Les États-Unis et leurs alliés ont subi un revers vendredi au Conseil de sécurité de l'ONU, où la Chine et la Russie ont mis un veto à leur projet de résolution visant à sanctionner le Zimbabwe pour son processus électoral violent et contesté.

Le projet, rédigé par les Américains, a recueilli neuf voix (États-Unis, France, Grande-Bretagne, Belgique, Croatie, Italie, Costa Rica, Panama, Burkina Faso), contre cinq (Chine, Russie, Afrique du sud, Libye, Vietnam) et une abstention (Indonésie). Le texte a donc été rejeté.

Le double veto russo-chinois, événement rare, a été suivi d'échanges acrimonieux, reflétant la profonde division du Conseil de sécurité sur de nombreux sujets, dont le Zimbabwe.

«On est dans une phase clairement non coopérative au Conseil», a commenté un diplomate occidental, sous couvert de l'anonymat. Les dissensions ont été fréquentes ces derniers mois, sur des questions variées comme le Soudan, le Kosovo et la Birmanie.

Le président du Zimbabwe Robert Mugabe s'est déclaré «heureux» du veto au projet de résolution, a indiqué samedi à la BBC l'ambassadeur de ce pays à l'ONU.

«Le président Mugabe est heureux de savoir que les Nations Unies sont encore une organisation où existe une souveraineté égale pour chaque membre et qu'il y a des contrôles dans le système qui protègent les faibles des puissants», a ajouté l'ambassadeur, Boniface Chidyausiku.

Le précédent double veto russo-chinois remontait à janvier 2007, sur une résolution qui aurait exigé de la Birmanie qu'elle cesse la répression et libère ses prisonniers politiques.

«La Russie et la Chine ont pris le parti de M. Mugabe contre le peuple zimbabwéen», a affirmé l'ambassadeur américain, Zalmay Khalilzad après le vote, tandis que la Grande-Bretagne a exprimé sa déception.

Les six opposants au projet sur le Zimbabwe étaient hostiles à l'implication du Conseil dans la crise. Leurs représentants ont tous soutenu que la situation au Zimbabwe «ne constituait en rien une menace pour la paix et la sécurité internationale», seul champ de compétence du Conseil de sécurité.

Ils ont également argué que prendre des sanctions maintenant risquait de compromettre les délicates négociations entre les partis rivaux du Zimbabwe, entamées jeudi à Pretoria sous l'égide de l'Afrique du sud et qui se poursuivaient vendredi.

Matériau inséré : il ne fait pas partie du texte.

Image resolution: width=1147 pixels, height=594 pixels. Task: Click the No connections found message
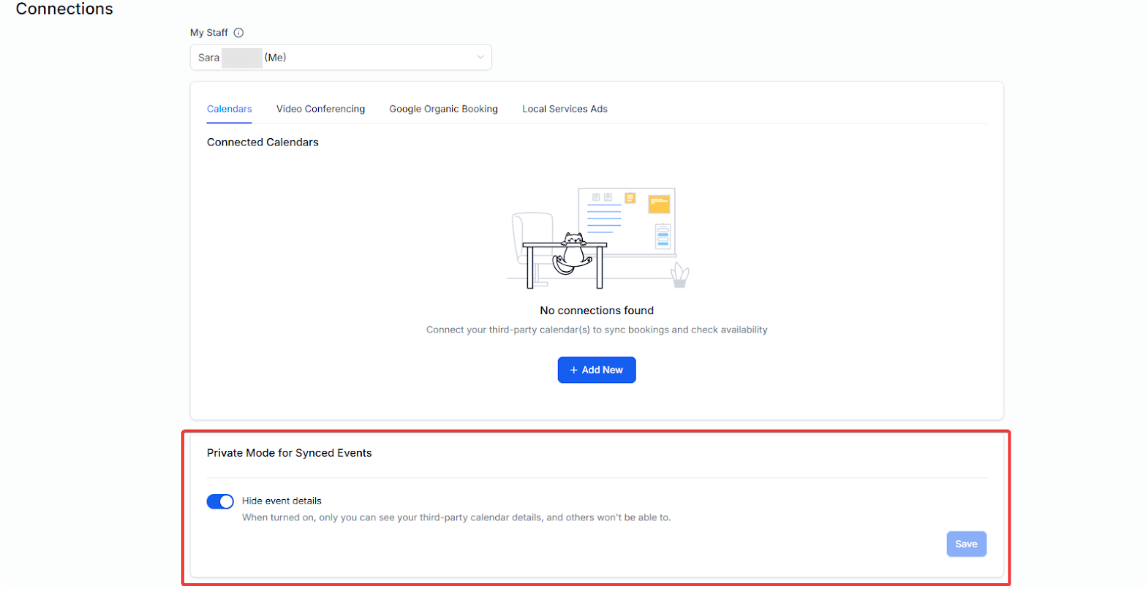(596, 311)
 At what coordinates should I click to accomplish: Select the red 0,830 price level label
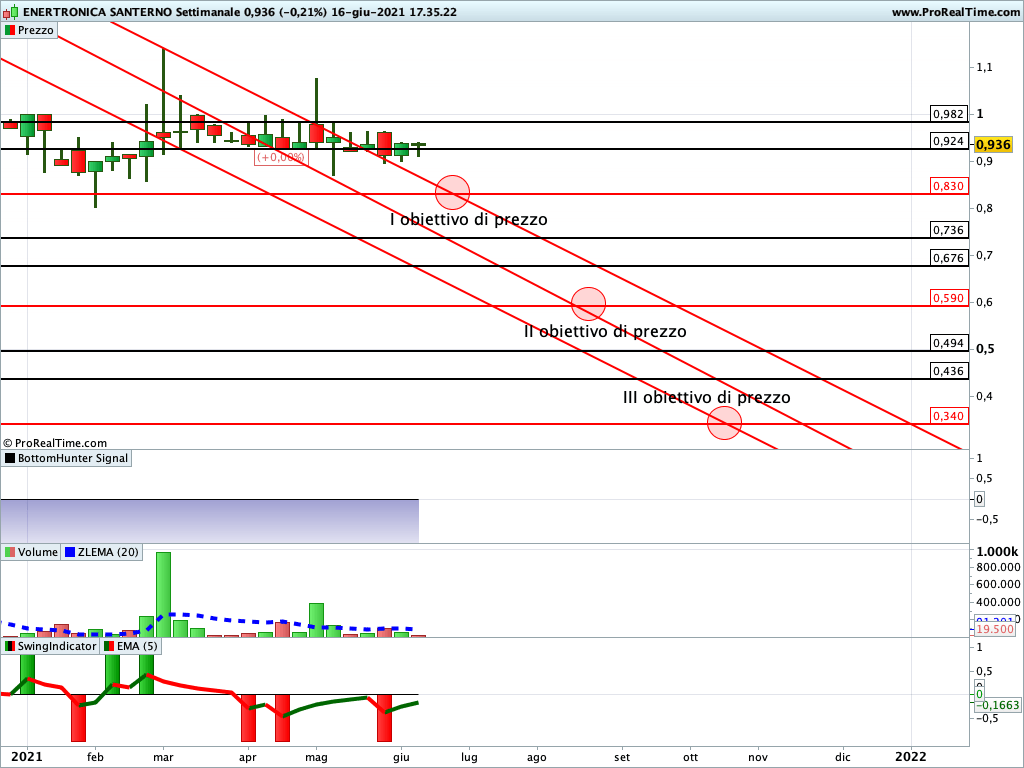(x=947, y=186)
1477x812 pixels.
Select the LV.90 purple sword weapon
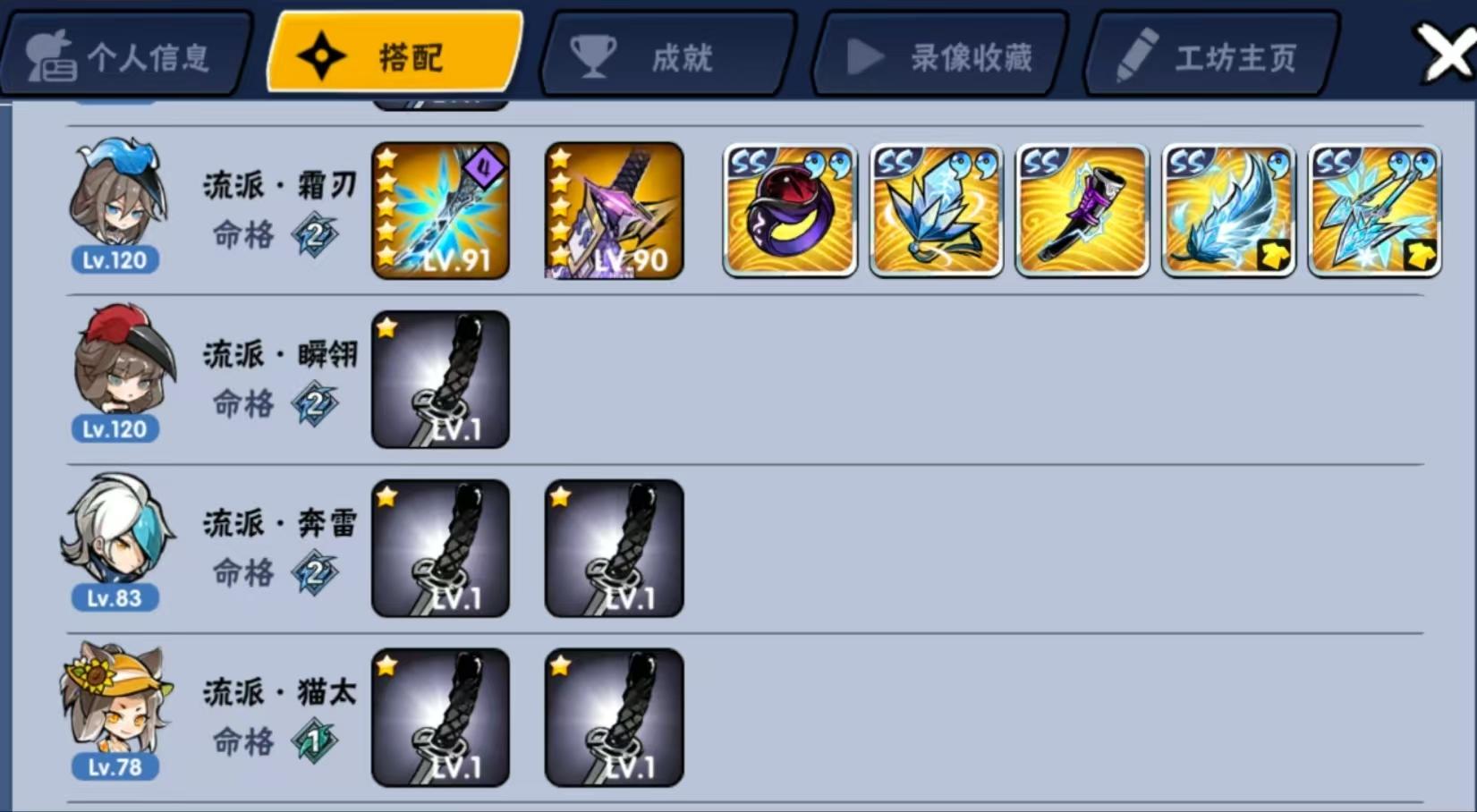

Le projet prévoyait un embargo sur les armes à destination du Zimbabwe et des sanctions ciblées - interdiction de voyager et gel des avoirs financiers à l'étranger - contre 14 dignitaires du régime, dont le président Robert Mugabe, considérés comme ayant entravé le processus électoral démocratique dans le pays ou participé aux violences.

La réélection de M. Mugabe le 27 juin est jugée illégitime par une large part de la communauté internationale.

Mais tout au long des négociations, les six opposants au texte ont répété qu'il n'entrait pas dans les prérogatives du Conseil de sécurité d'arbitrer des élections.

M. Khalilzad et son homologue britannique, John Sawers, ont accusé la Russie de volte-face, affirmant qu'elle avait approuvé le principe de sanctions contre le Zimbabwe lors du sommet du G8.

«La volte-face dans la position russe est particulièrement surprenante et troublante», a dit M. Khalilzad. L'attitude de la Russie «pose des questions sur sa fiabilité en tant que partenaire au sein du G8», a déclaré l'ambassadeur américain.

«L'action de la Russie est inexplicable», a renchéri M. Sawers.

Leur collègue russe, Vitaly Tchourkine, a rejeté ces allégations, les qualifiant d'«incorrectes» et arguant que la déclaration du G8 ne mentionnait pas spécifiquement l'imposition de sanctions.

M. Chidyausiku a de son côté estimé que «la raison avait prévalu».

À un journaliste qui lui demandait pourquoi M. Khalilzad avait tenu à passer au vote malgré le risque de veto, il a répondu en ironisant: «C'est l'arrogance des Américains. Ils croient qu'ils peuvent gouverner le monde mais ils ne peuvent pas».